*EXERCISE INSTRUCTIONS:*
Locate the line that contains "Task: Open the downloads icon in toolbar". Retype it and every line after it to the end of the records, exactly, but not the pictures.

*AVAILABLE DATA:*
-- Opening Marker --
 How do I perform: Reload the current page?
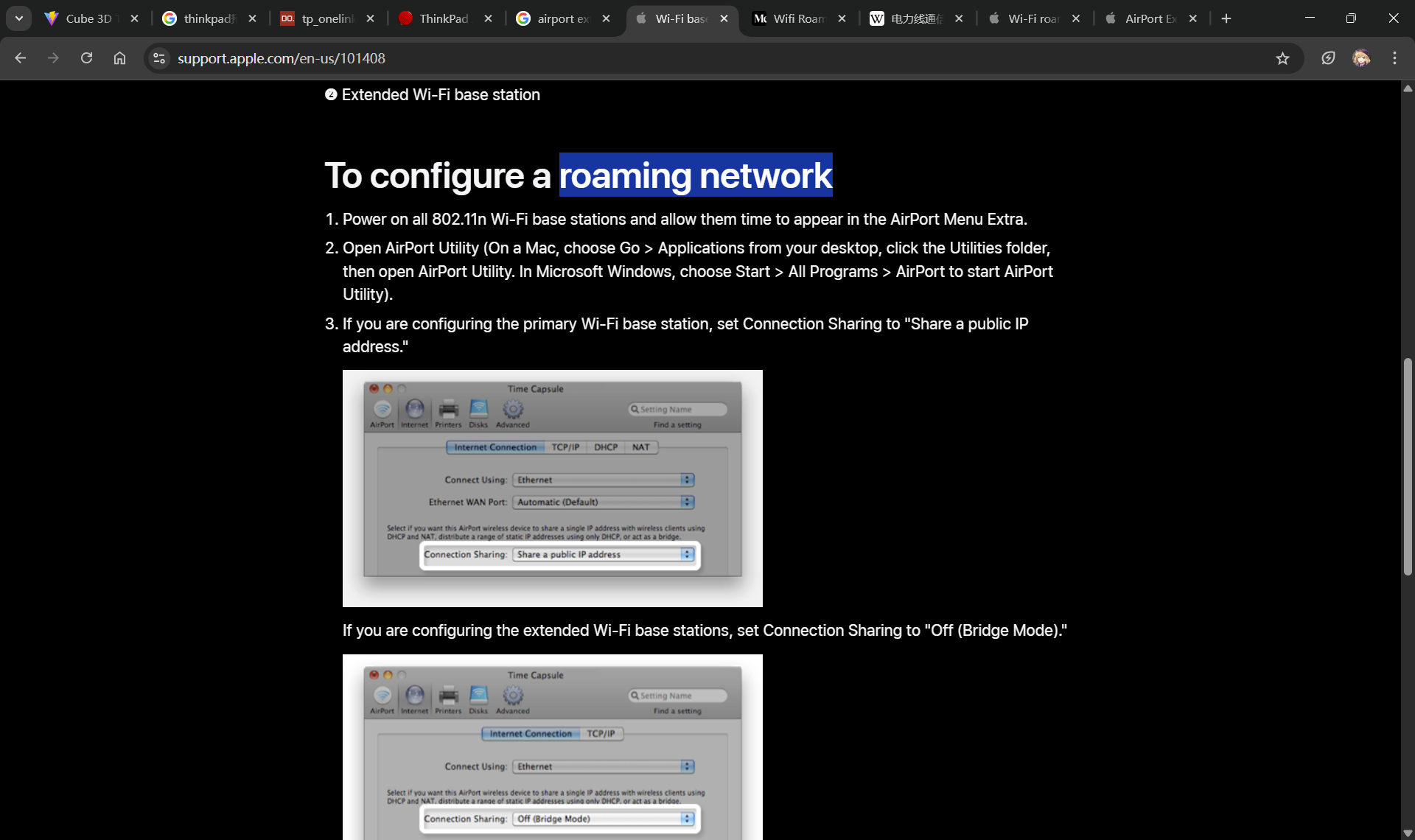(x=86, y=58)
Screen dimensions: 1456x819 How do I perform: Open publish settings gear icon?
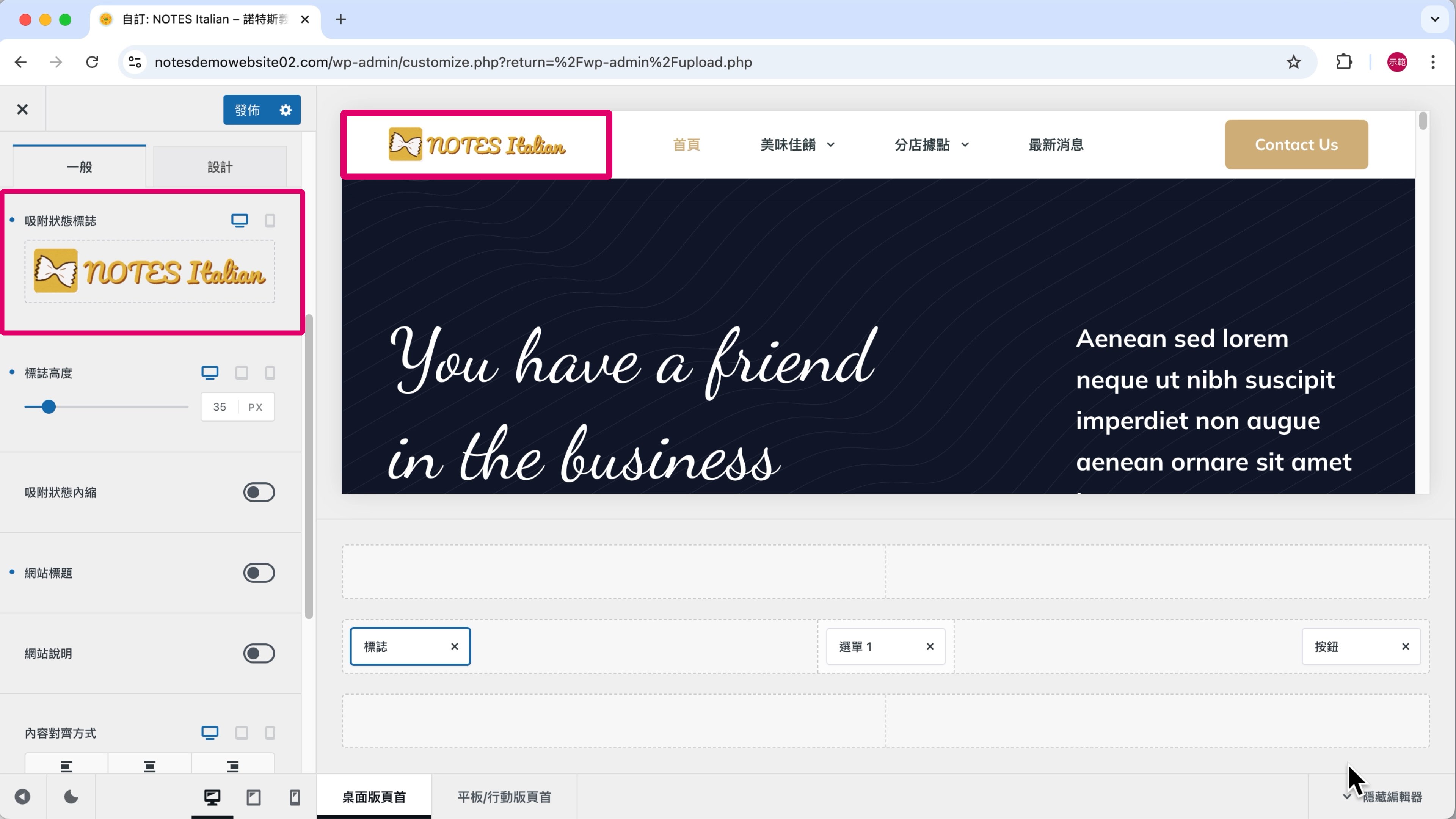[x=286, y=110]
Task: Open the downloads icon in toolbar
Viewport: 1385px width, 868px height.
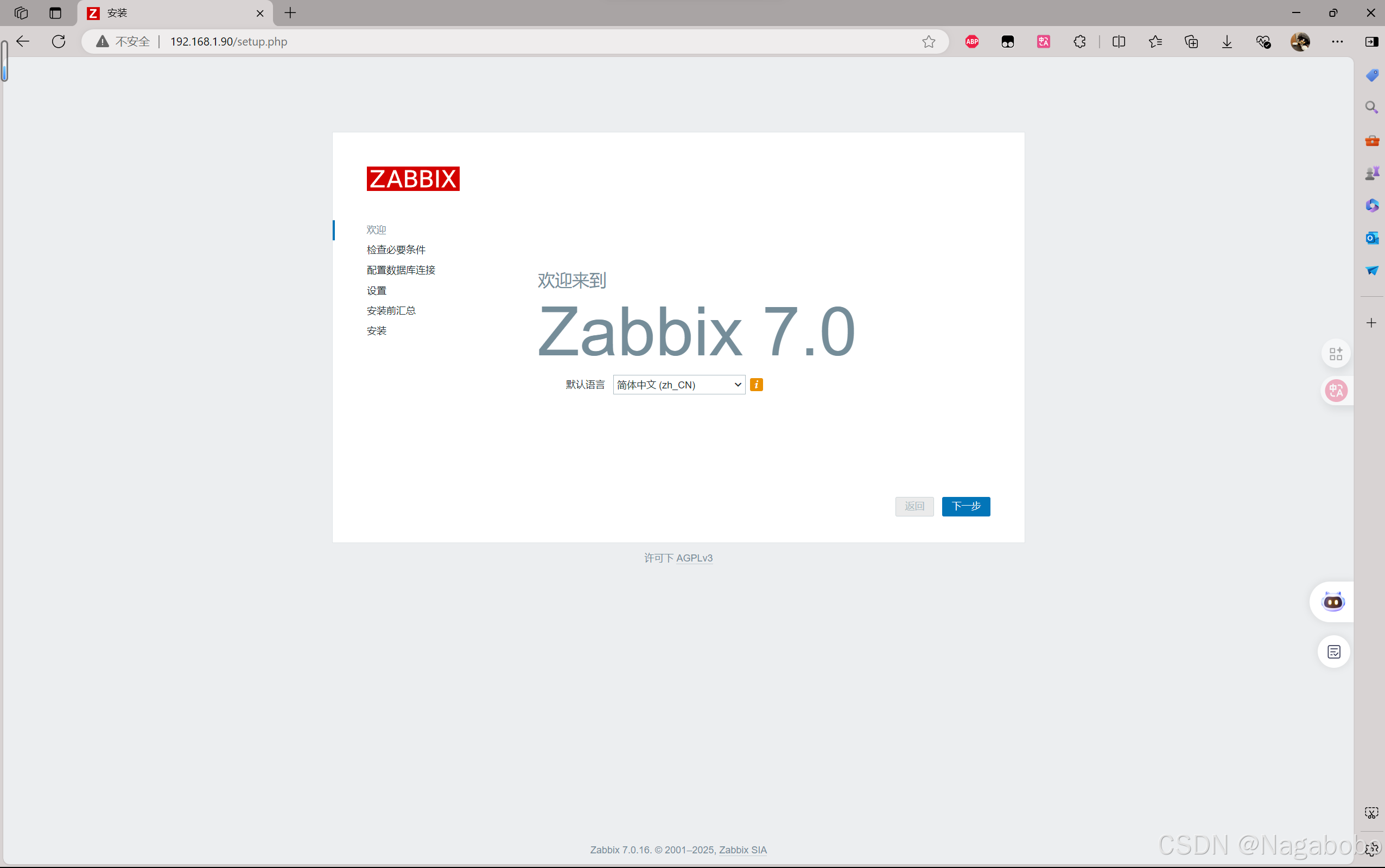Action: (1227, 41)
-- Closing Marker --
*ANSWER BOX:*
Task: Open the downloads icon in toolbar
Viewport: 1385px width, 868px height.
Action: (1227, 41)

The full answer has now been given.